Szef Międzynarodowej Agencji Energii Atomowej (MAEA) zaapelował do Rosji i Ukrainy o "maksymalną powściągliwość" po rosyjskich doniesieniach o rzekomym uderzeniu ukraińskiego drona w drogę dojazdową prowadzącą do elektrowni jądrowej w Zaporożu. Tymczasem ukraińskie Ministerstwo Spraw Zagranicznych nazwało oskarżenia Moskwy "falą szalonej rosyjskiej propagandy".
O uderzeniu drona poinformowało rosyjskie kierownictwo Zaporoskiej Elektrowni Jądrowej, którą Rosjanie zajęli wkrótce po zaatakowaniu Ukrainy. Podało, że ukraiński dron miał zrzucić ładunek wybuchowy na drogę, z której korzystali pracownicy. Moskwa i Kijów wielokrotnie oskarżały się nawzajem o próbę sabotowania funkcjonowania placówki i zwiększanie zagrożeń.
- Pozostajemy niezwykle zaniepokojeni. Ponawiam apel o maksymalną powściągliwość wszystkich stron oraz o ścisłe przestrzeganie pięciu konkretnych zasad ustanowionych w celu ochrony elektrowni - zareagował na to dyrektor generalny Międzynarodowej Agencji Energii Atomowej (MAEA) Rafael Grossi. - Po raz kolejny widzimy eskalację zagrożeń (...) przed którymi stoi elektrownia - dodał.
Grossi ostrzegł, że sytuacja w zakresie bezpieczeństwa jądrowego w elektrowni atomowej w Zaporożu pogarsza się w następstwie ataku drona.
Według Agencji miejsce uderzenia znajdowało się w pobliżu instalacji związanej z chłodzeniem elektrowni i około 100 metrów od linii energetycznej.
Agencja przeprowadziła kontrolę
Zespół MAEA w Zaporożu został poinformowany przez okupowaną przez Rosjan elektrownie o tym, że materiał wybuchowy przenoszony przez drona wybuchł tuż za obszarem chronionym elektrowni. Miejsce uderzenia znajdowało się w pobliżu najważniejszych stawów tryskaczowych wody chłodzącej i około 100 metrów od linii energetycznej Dnieprowska, jedynej pozostałej linii 750 kilowoltów (kV) zapewniającej zasilanie zaporoskiej siłowni - podano w oświadczeniu MAEA. Zespół natychmiast odwiedził obszar i potwierdził doniesienia władz elektrowni o uderzeniu drona.

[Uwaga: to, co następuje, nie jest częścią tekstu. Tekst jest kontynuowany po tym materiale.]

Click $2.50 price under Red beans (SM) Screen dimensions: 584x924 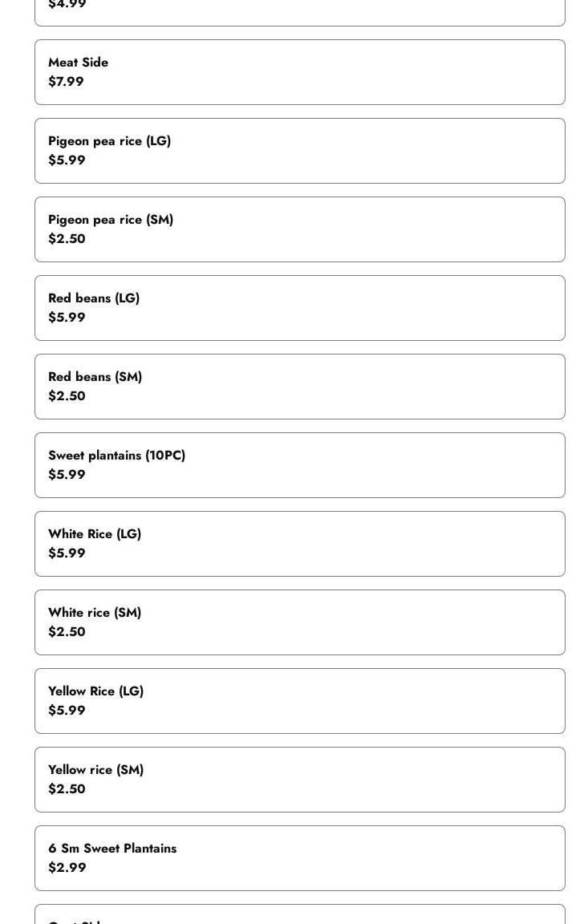67,396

Zespół MAEA skontrolował obszar w sobotę i poinformował, że uszkodzenia zostały spowodowane przez dron wyposażony w ładunek wybuchowy. W raporcie agencji stwierdzono, że instalacje elektrowni nie zostały uszkodzone i nikt nie został ranny. Doszło do uderzenia w drogę między dwiema głównymi bramami elektrowni.
MAEA nie potwierdziła ani nie zaprzeczyła, jakoby dron należał do Ukraińców.

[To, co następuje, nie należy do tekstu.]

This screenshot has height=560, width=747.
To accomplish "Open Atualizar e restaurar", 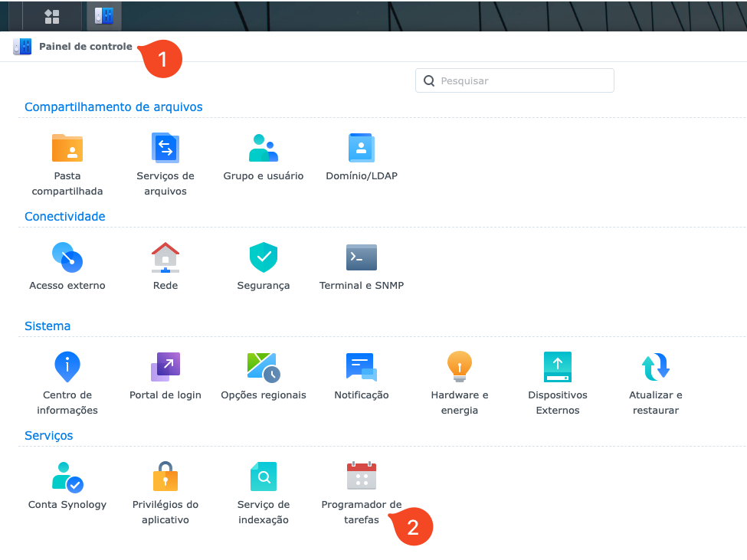I will pos(656,368).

Moskwa chce omówić atak na elektrownię w Zaporożu z MAEA - podała rosyjska agencja informacyjna RIA, powołując się na Romana Ustinowa, pełniącego obowiązki przedstawiciela Rosji w Wiedniu.

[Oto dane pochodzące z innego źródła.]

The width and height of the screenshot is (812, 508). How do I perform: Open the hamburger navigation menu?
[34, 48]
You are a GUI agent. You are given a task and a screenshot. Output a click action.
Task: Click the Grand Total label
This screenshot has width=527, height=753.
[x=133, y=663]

Jednocześnie - przypomniał ukraiński portal Kyiv Independent - rosyjskie ministerstwo obrony oskarżyło w ubiegłym tygodniu Ukrainę o planowanie "ataku na elektrownię jądrową w Kursku" i zagroziło "podjęciem stanowczych odwetowych działań wojskowych".
Ukraina zaprzecza
Ukraińskie Ministerstwo Spraw Zagranicznych zaprzeczyło moskiewskim oskarżeniom, a rzecznik ukraińskiego MSZ Heorhij Tychyj nazwał je "falą szalonej rosyjskiej propagandy".
"Oficjalnie odrzucamy te fałszywe doniesienia. Ukraina nie ma ani intencji, ani możliwości przeprowadzenia takich działań. Rosja musi zaprzestać rozpowszechniania niebezpiecznych kłamstw" - powiedział ukraiński rzecznik.
Pożar w elektrowni
12 sierpnia na terenie elektrowni jądrowej Zaporoże wybuchł pożar w instalacji wodociągowej technicznej. W wyniku tego zdarzenia zapaliła się wieża chłodnicza nr 1 oraz uszkodzone zostały pozostałe urządzenia technologiczne. O zdarzeniu informował ukraiński koncern energetyczny Enerhoatom.
Prezydent Ukrainy Władimir Zełenski poinformował wówczas, że to Rosjanie wzniecili pożar w chłodni kominowej elektrowni oraz, że od czasu jej opanowania "wykorzystują ją do szantażu nuklearnego". "Dopóki rosyjscy terroryści utrzymują kontrolę nad elektrownią atomową, sytuacja nie jest i nie może być normalna" - podkreślił.
Dwa i pół roku pod rosyjską okupacją
Zaporoska Elektrownia Jądrowa, największa siłownia atomowa w Europie, jest okupowana przez Rosję od początku marca 2022 roku.
Od tego czasu wojska rosyjskie wielokrotnie ostrzeliwały teren elektrowni, stwarzając w ten sposób - w ocenie władz w Kijowie - zagrożenie radiacyjne o trudnych do przewidzenia konsekwencjach.